10-8 Everything Detection Sample Tutorial

After working through the previous chapters, you can now switch between various dedicated AI models with confidence. But what if your customer has a special request : “I want to detect backpacks or cups in the image,” and the official package does not provide dedicated models for those objects?

This chapter will help you unlock : GenAI Everything Detection! This is an AI model with “semantic understanding” capability. The biggest difference between it and traditional object detection is : you do not need to retrain the model. You only need to pass a piece of “text” through the API, and the AI will automatically draw boxes around objects in the image that match the text description!

Learning Objectives

Through this chapter, you will learn :

1. How to understand and load a more complex GenAI model file structure.

2. How to directly reuse the 10-3 project structure without changing the UI.

➤ Review the human detection model here: 10-3 Human Detection Function Example Tutorial

3. How to use the new Prompt API : QDEEP_SET_OBJECT_DETECT_CUSTOM_SEARCH_TEXT, giving the software zero-shot learning capability.

Preparation

This model package is slightly different from previous ones. Because it combines image recognition and semantic recognition, it contains more files :

1. Take the GENAI.DETECTION model archive provided by YUAN and extract it.

2. You will find 4 key files inside :

• QDEEP.OD.GENAI.DETECTION.CFG

• QDEEP.OD.GENAI.DETECTION.WEIGHTS

• QDEEP.OD.GENAI.DETECTION.TXT.WEIGHTS

• QDEEP.OD.GENAI.DETECTION.BOX.WEIGHTS

3. Be sure to copy all 4 files and paste them into the build output directory of your Qt project! If any one of them is missing, the AI will not be able to understand human text.

How Should the Core API Be Modified?

This time, the UI does not need to be modified at all. We only need to focus on the “five core APIs” in the code and insert one brand-new API.

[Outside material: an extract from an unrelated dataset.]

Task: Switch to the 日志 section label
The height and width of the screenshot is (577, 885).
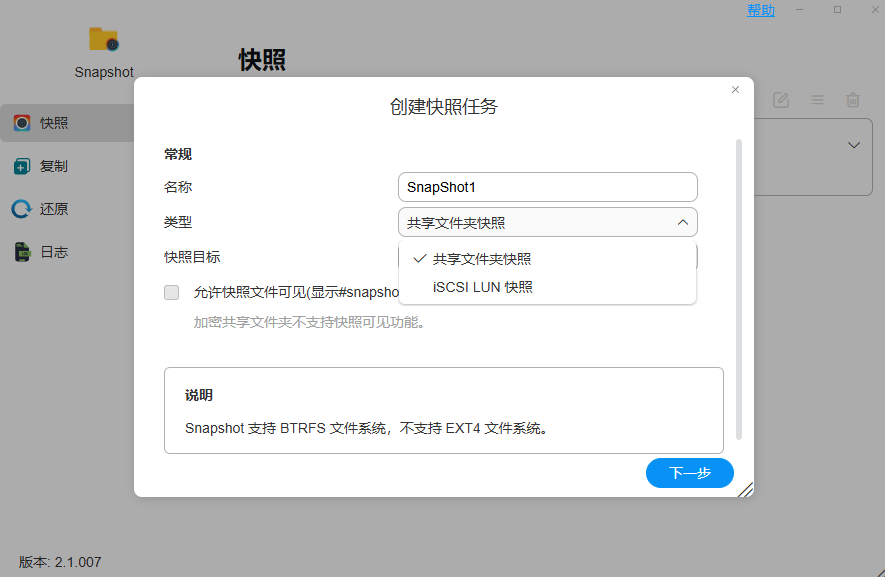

• Modify the detector creation settings : In the QDEEP_CREATE_OBJECT_DETECT API, change the model configuration value to the dedicated QDEEP_OBJECT_DETECT_CONFIG_MODEL_GENAI_EVERYTHING_DETECTION.

• Meet the new API : custom search text. This API is the bridge that lets us communicate with the AI! We must tell it in code “what you want to search for.”

‧ API name : QDEEP_SET_OBJECT_DETECT_CUSTOM_SEARCH_TEXT

‧ Key parameter pszSearchText : Specifies the object name you want to detect as an English string. For example : "a glasses", "a cup", etc.

QDEEP_CREATE_OBJECT_DETECT

This is the key API for creating the AI engine and loading the model. Users must initialize the detector through this API.

QDEEP_SET_OBJECT_DETECT_CUSTOM_SEARCH_TEXT

QDEEP_OBJECT_DETECT_BOUNDING_BOX Structure

Because we are entering text and letting the AI search freely, the AI engine does not have a fixed classification dictionary. Therefore, in the returned structure, nClassID will always be 0.

Writing the Core Code

Open your 10-3 project, and let’s make the key code changes :

Modify Model Loading and Add a Text Prompt

In the constructor MainWindow::MainWindow(...) inside mainwindow.cpp, find the code that creates the detector. Replace it with the parameters mentioned above, and immediately call the text search API below it. This time, we will give the AI an interesting challenge: finding “glasses (a glasses)” in the image.

Expand the Class Name

Next, go to the on_video_decoder_broadcast_client_callback callback function. Since nClassID is always 0, we can directly set the array label name to the same string we just wrote in the API.

Use OpenCV to Draw the Recognition Result

Final Verification

Click “Build and RUN” in the lower-left corner to run the project :

1. Enter the camera URL and click START RECEIVER to obtain the video.

2. Click START DETECTION. You will see the AI accurately draw a box around the glasses in the image!

➤ Friendly Reminder ( Very Important ) : The first time you open this software (run the program), the interface may take a little while to appear. Don't worry! This is because we placed the “AI model loading” logic inside the program constructor. During the first run, the model must perform initialization and configuration, and the system is loading the large neural network weight files into the GPU. Once the software opens successfully, it means the AI brain is ready in the background! The next time you open the software, this initialization wait will no longer be needed.

This looks exactly like the “human detection” from 10-3, right? Now close the program and go back to the code to make the following change :

1. Change the string in the API to search for a coat : QDEEP_SET_OBJECT_DETECT_CUSTOM_SEARCH_TEXT(..., "a coat");

2. Recompile and run!

You will find that this model, without being retrained at all, immediately changes its search target and accurately draws a box around the coat in the image!

This is the cutting-edge “Zero-Shot Learning” technology in the field of image AI. Your software is no longer limited by an existing class dictionary. By changing just one line of code, it can recognize almost anything in the world!